Ivy, the witch of Goha’s village, had spoken darkly of this weakening of magic, and so had Beech, the sorcerer of Valmouth. He was a shrewd and modest man, who had come to help Ivy do what little could be done to lessen the pain and scarring of Therru’s burns. He had said to Goha, “I think a time in which such things as this occur must be a time of ruining, the end of an age. How many hundred years since there was a king in Havnor? It can’t go on so. We must turn to the center again or be lost, island against island, man against man, father against child....” He had glanced at her, somewhat timidly, yet with his clear, shrewd look. “The Ring of Erreth-Akbe is restored to the Tower in Havnor,” he said. “I know who brought it there.... That was the sign, surely, that was the sign of the new age to come! But we haven’t acted on it. We have no king. We have no center. We must find our heart, our strength. Maybe the Archmage will act at last.” And he added, with confidence, “After all, he is from Gont.”
But no word of any deed of the Archmage, or any heir to the Throne in Havnor, had come; and things went badly on.
So it was with fear and a grim anger that Goha saw the four men on the road before her step two to each side, so that she and the child would have to pass between them.
As they went walking steadily forward, Therru kept very close beside her, holding her head bent down, but she did not take her hand.
One of the men, a big-chested fellow with coarse black hairs on his upper lip drooping over his mouth, began to speak, grinning a little. “Hey, there,” he said, but Goha spoke at the same time and louder. “Out of my way!” she said, raising her alder stick as if it were a wizards staff—“I have business with Ogion!” She strode between the men and straight on, Therru trotting beside her. The men, mistaking effrontery for witch
ery, stood still. Ogion’s name perhaps still held power. Or perhaps there was a power in Goha, or in the child. For when the two had gone by, one of the men said, “Did you see that?” and spat and made the sign to avert evil.
“Witch and her monster brat,” another said. “Let ’em go!
Another, a man in a leather cap and jerkin, stood staring for a moment while the others slouched on their way.

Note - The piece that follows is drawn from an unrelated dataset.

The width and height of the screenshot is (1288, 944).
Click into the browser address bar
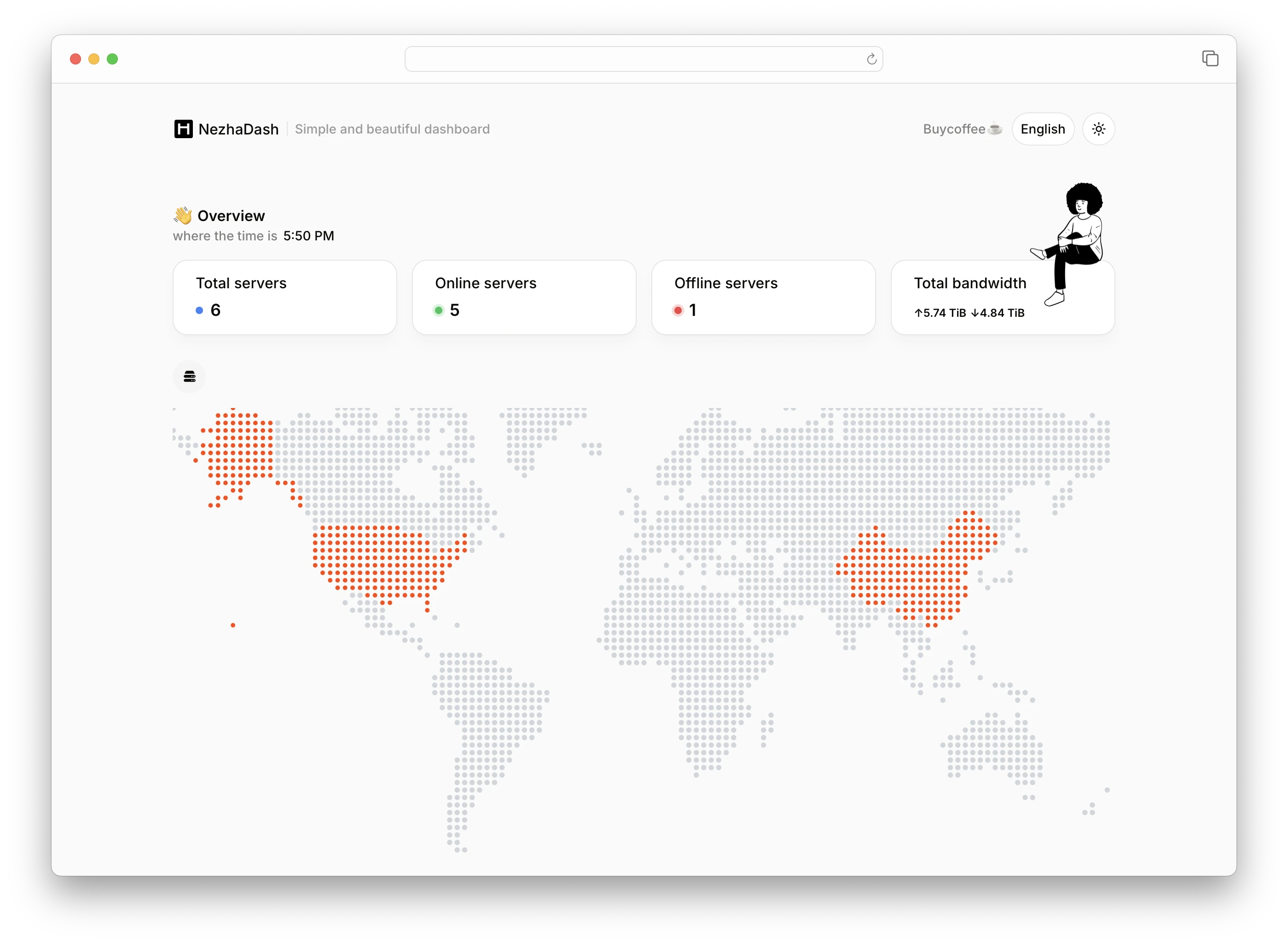click(x=643, y=59)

His face looked sick and stricken, yet he seemed to be turning to follow the woman and child, when the hairy-lipped man called to him, “Come on, Handy!” and he obeyed.
Out of sight around the turn of the road, Goha had picked up Therru and hurried on with her until she had to set her down and stand gasping. The child asked no questions and made no delays. As soon as Goha could go on again, the child walked as fast as she could beside her, holding her hand.
“You’re red,” she said. “Like fire.”
She spoke seldom, and not clearly, her voice being very hoarse; but Goha could understand her.
“I’m angry,” Goha said with a kind of laugh. “When I’m angry I turn red. Like you people, you red people, you barbarians of the western lands. .. Look, there’s a town there ahead, that’ll be Oak Springs. It’s the only village on this road. We’ll stop there and rest a little. Maybe we can get some milk. And then, if we can go on, if you think you can walk on up to the Falcon’s Nest, we’ll be there by nightfall, I hope.”
The child nodded. She opened her bag of raisins and walnuts and ate a few. They trudged on.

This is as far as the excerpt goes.